START Supplied entries
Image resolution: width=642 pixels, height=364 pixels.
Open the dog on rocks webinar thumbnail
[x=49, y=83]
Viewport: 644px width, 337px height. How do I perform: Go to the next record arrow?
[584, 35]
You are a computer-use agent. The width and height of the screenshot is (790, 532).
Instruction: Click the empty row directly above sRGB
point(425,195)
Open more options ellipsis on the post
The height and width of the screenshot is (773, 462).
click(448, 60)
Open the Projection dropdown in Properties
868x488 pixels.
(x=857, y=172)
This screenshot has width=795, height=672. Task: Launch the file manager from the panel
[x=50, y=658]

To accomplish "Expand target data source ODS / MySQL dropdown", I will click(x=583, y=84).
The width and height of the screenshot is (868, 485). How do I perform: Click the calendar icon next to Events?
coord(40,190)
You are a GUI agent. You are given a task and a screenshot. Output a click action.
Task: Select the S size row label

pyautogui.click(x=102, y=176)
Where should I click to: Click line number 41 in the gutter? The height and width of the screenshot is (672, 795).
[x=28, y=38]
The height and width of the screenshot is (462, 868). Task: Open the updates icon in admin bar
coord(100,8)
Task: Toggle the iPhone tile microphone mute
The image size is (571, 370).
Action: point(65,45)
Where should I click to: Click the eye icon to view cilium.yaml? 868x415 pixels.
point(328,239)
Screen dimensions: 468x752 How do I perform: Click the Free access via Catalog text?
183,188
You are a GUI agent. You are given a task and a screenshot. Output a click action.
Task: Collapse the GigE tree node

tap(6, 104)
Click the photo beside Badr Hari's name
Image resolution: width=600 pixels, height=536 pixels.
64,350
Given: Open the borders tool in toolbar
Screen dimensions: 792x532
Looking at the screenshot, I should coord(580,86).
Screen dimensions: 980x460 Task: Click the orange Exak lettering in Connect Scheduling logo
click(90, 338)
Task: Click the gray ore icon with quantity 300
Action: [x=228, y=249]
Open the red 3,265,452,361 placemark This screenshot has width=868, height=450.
END Supplied entries
Task description
Go through the records above and copy each line exactly.

Written response
Image resolution: width=642 pixels, height=364 pixels.
Open the dog on rocks webinar thumbnail
[x=49, y=83]
Viewport: 644px width, 337px height. How do I perform: Go to the next record arrow?
[584, 35]
You are a computer-use agent. The width and height of the screenshot is (790, 532).
Instruction: Click the empty row directly above sRGB
point(425,195)
Open more options ellipsis on the post
The height and width of the screenshot is (773, 462).
click(448, 60)
Open the Projection dropdown in Properties
868x488 pixels.
(x=857, y=172)
This screenshot has width=795, height=672. Task: Launch the file manager from the panel
[x=50, y=658]

To accomplish "Expand target data source ODS / MySQL dropdown", I will click(x=583, y=84).
The width and height of the screenshot is (868, 485). How do I perform: Click the calendar icon next to Events?
coord(40,190)
You are a GUI agent. You are given a task and a screenshot. Output a click action.
Task: Select the S size row label

pyautogui.click(x=102, y=176)
Where should I click to: Click line number 41 in the gutter? The height and width of the screenshot is (672, 795).
[x=28, y=38]
The height and width of the screenshot is (462, 868). Task: Open the updates icon in admin bar
coord(100,8)
Task: Toggle the iPhone tile microphone mute
The image size is (571, 370).
Action: point(65,45)
Where should I click to: Click the eye icon to view cilium.yaml? 868x415 pixels.
point(328,239)
Screen dimensions: 468x752 How do I perform: Click the Free access via Catalog text?
183,188
You are a GUI agent. You are given a task and a screenshot. Output a click action.
Task: Collapse the GigE tree node

tap(6, 104)
Click the photo beside Badr Hari's name
Image resolution: width=600 pixels, height=536 pixels.
64,350
Given: Open the borders tool in toolbar
Screen dimensions: 792x532
Looking at the screenshot, I should coord(580,86).
Screen dimensions: 980x460 Task: Click the orange Exak lettering in Connect Scheduling logo
click(90, 338)
Task: Click the gray ore icon with quantity 300
Action: [x=228, y=249]
Open the red 3,265,452,361 placemark This screenshot has width=868, height=450.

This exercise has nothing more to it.